WHAT IS NEEDED: The line containing "The image size is (372, 504)." marks the start; extract exactly from it through the last line of the entries, and omit any pictures.

[Screenshot grounding data]

>>>>

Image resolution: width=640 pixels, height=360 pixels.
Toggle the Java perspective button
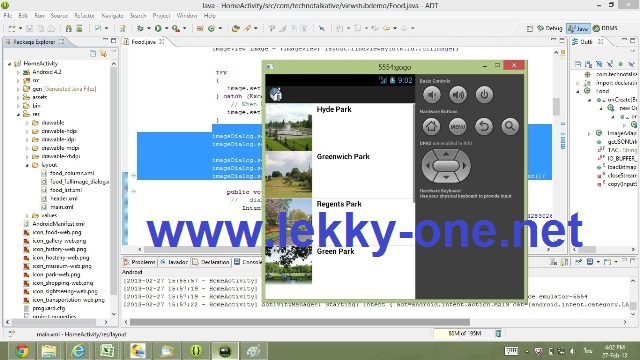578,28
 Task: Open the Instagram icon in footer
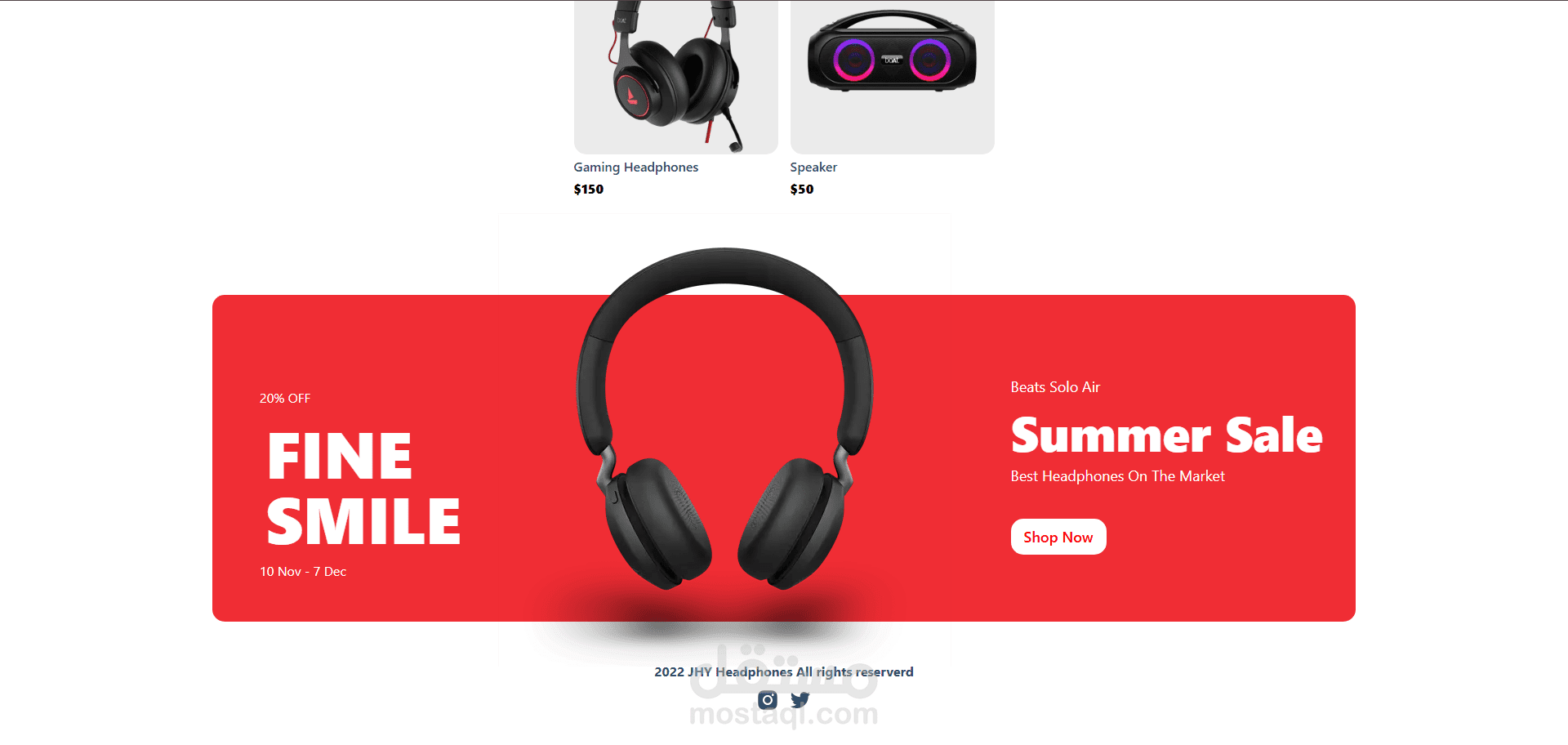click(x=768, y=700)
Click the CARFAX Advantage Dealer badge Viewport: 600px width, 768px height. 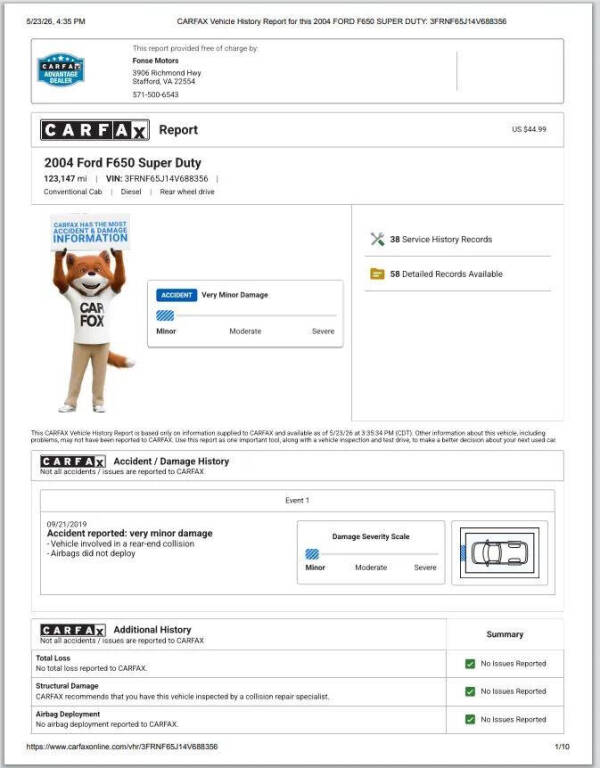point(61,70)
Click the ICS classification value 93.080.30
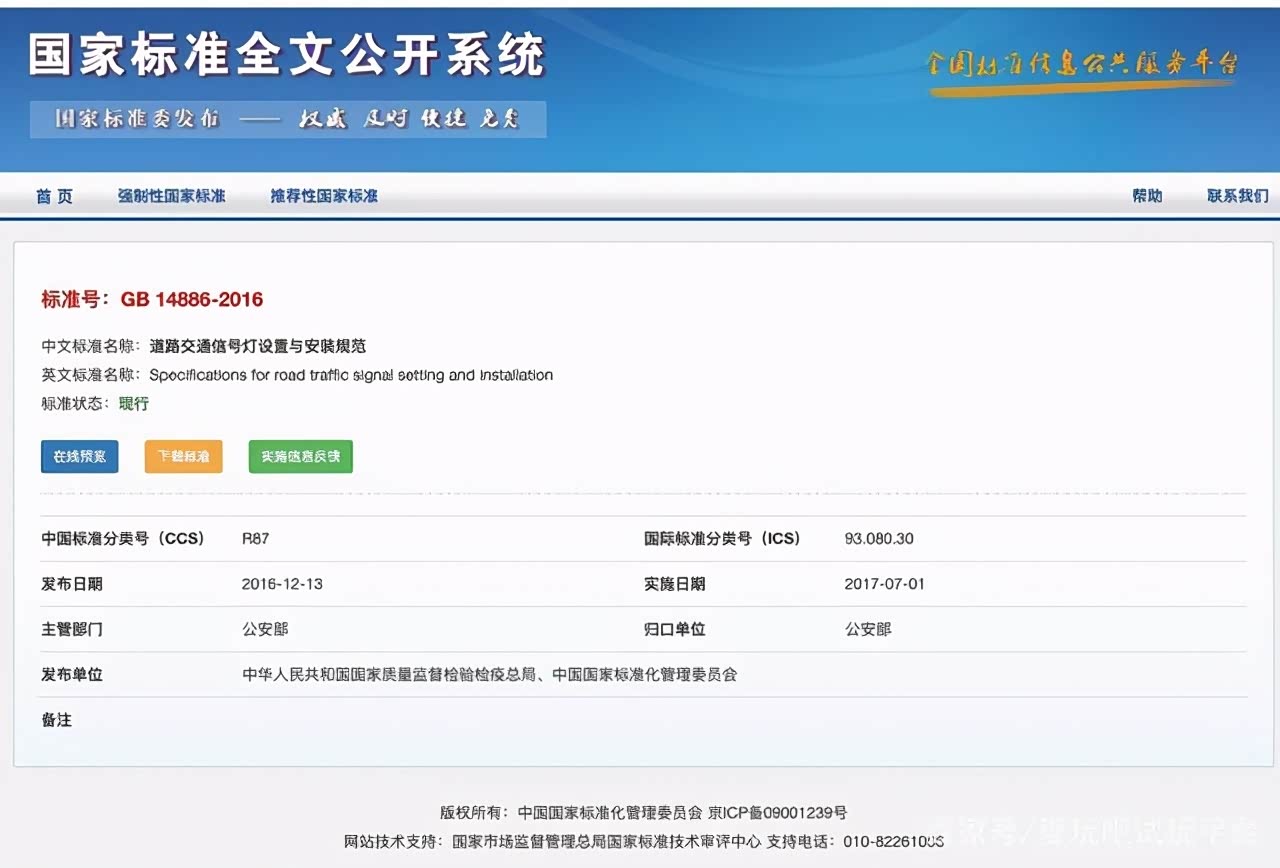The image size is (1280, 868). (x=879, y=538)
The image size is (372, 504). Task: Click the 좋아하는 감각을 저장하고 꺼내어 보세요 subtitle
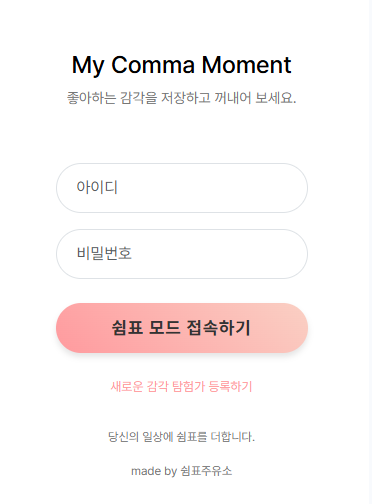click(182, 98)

<<<<

TASK OUTPUT:
The image size is (372, 504). Task: Click the 좋아하는 감각을 저장하고 꺼내어 보세요 subtitle
click(182, 98)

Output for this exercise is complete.